■ Aim: Write out each line of the listing as a JSON list of strings, one string per line, skipping blank lines. Omit the pictures from your answer.

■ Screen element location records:

-- BEGIN --

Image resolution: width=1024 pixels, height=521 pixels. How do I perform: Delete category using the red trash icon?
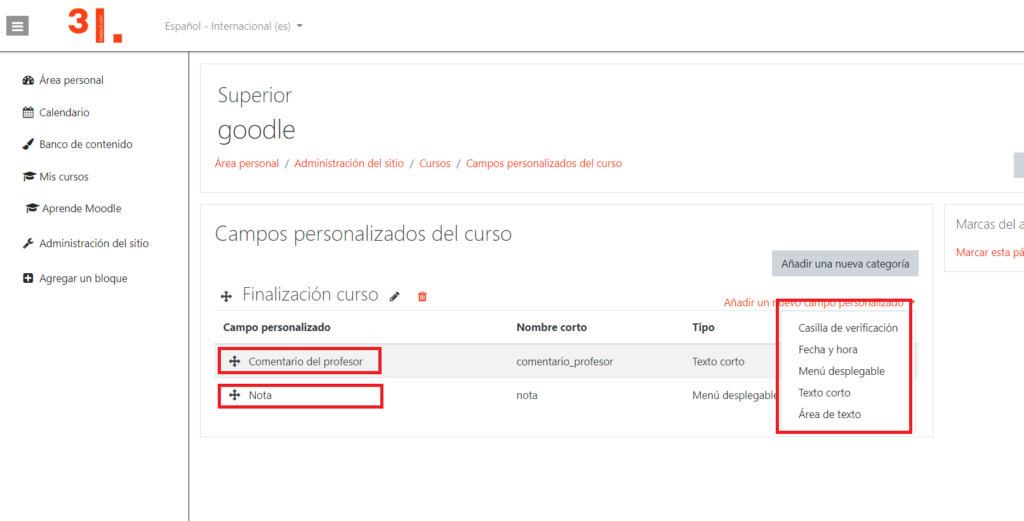point(422,296)
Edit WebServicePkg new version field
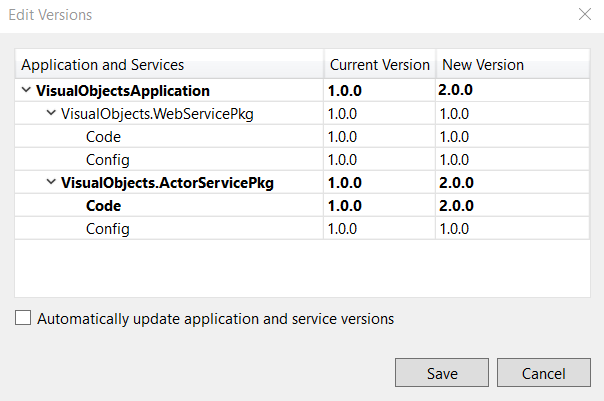 click(510, 114)
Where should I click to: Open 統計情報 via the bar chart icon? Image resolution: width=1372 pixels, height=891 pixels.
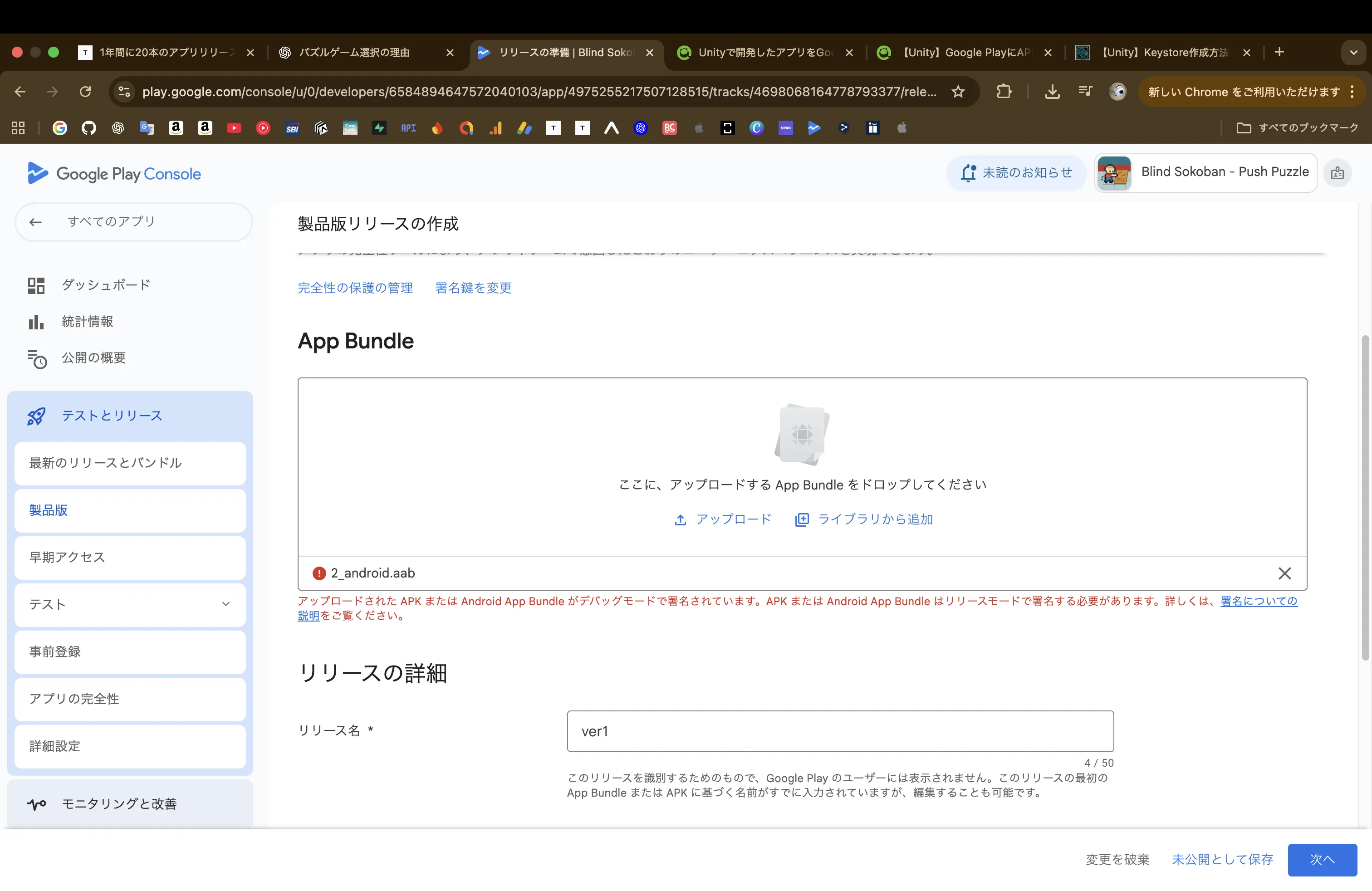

-- END --

■ Finished answer:
[
  "Image resolution: width=1024 pixels, height=521 pixels. How do I perform: Delete category using the red trash icon?",
  "point(422,296)",
  "Edit WebServicePkg new version field",
  " click(510, 114)",
  "Where should I click to: Open 統計情報 via the bar chart icon? Image resolution: width=1372 pixels, height=891 pixels."
]